I can’t say if she’s technically bankrupt, but she definitely needs to move into a cheaper apartment and sell the car for starters. Still, bankruptcy’s not going to solve anything if she’s got a heart problem. By this I mean she buys stuff to try and make her happy and lives beyond her means in the process.
Lots of people have the idea that they are what they drive, or they are where they live. Those are heart problems, and that’s the way I was many years ago until I had some sense knocked into me by going broke. Then I realized I had to stop and make some changes.
This doesn’t mean that she isn’t worthy of your love or she’s a terrible person, but it does mean that the girl has got some growing up to do. Money matters aside, you don’t quit your job without a plan unless you’re being sexually harassed or abused, or there’s some matter of principle at stake. Leaving one job for another is OK. But the idea of deciding you just don’t like something and walking away from it when you’ve got a bunch of bills, is just plain irresponsible.
She’s probably not bankrupt, but there are some definite character issues that need to be addressed. Hopefully, you two can work through this together.

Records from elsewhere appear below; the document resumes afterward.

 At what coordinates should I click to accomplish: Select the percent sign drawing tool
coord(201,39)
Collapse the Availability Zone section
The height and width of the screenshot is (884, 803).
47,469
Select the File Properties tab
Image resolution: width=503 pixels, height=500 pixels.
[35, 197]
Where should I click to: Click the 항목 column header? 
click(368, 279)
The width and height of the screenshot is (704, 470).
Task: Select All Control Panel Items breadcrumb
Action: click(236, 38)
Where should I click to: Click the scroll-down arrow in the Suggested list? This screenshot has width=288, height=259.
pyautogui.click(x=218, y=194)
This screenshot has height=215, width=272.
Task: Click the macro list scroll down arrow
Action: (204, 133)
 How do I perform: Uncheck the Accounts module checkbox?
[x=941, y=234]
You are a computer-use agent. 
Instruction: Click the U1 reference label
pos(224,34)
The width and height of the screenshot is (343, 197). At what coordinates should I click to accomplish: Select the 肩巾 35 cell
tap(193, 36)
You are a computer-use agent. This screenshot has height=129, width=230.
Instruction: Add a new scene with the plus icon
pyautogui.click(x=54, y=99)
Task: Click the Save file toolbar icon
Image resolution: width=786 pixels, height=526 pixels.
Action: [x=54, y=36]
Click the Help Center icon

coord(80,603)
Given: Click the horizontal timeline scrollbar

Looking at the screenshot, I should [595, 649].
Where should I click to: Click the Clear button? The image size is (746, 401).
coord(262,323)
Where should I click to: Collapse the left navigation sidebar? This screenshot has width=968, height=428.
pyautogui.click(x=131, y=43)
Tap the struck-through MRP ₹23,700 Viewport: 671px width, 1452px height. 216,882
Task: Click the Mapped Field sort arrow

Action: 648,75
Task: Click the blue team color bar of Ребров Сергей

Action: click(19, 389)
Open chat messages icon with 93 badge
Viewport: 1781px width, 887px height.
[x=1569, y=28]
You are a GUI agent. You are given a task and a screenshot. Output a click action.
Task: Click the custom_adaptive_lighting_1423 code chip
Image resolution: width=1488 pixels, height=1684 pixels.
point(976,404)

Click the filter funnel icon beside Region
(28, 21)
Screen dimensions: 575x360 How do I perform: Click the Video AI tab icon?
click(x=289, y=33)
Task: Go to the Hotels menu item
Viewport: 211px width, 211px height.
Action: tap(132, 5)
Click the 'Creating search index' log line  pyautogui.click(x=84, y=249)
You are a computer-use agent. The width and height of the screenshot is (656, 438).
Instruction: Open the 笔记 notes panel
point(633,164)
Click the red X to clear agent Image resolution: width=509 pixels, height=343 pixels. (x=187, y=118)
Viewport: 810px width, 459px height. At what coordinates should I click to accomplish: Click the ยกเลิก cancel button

Q: My husband likes to borrow money on fix-up projects around the house. He says he knows how to manage money and will pay the loans back quickly. The other day, he came to me for money to make the payment on the latest loan he took. Then he started fussing at me when I didn’t have the money to make the payment. It’s not the first time this sort of thing has happened. How can I make it stop?
A: This guy needs a swift kick in his rear end. He says he knows how to manage money, but he doesn’t know how to save up to rewire the garage?
It sounds to me like you’ve got an overgrown teenager on your hands instead of a husband. It’s bad enough that he can’t take care of his own responsibilities, but then he turns around and fusses when you won’t do it for him. That’s ridiculous.
Marriage is all about unity. Once the rings go on those fingers it’s a “we” thing, not a “me” thing. Husbands and wives should work together to form a game plan that will help them win in life, and that includes finances.
I think you should take the money he’s asking for and use it to see a good marriage counselor. There are some real issues here that need attention. You guys need to deal with them and create a real marriage before this situation gets any worse.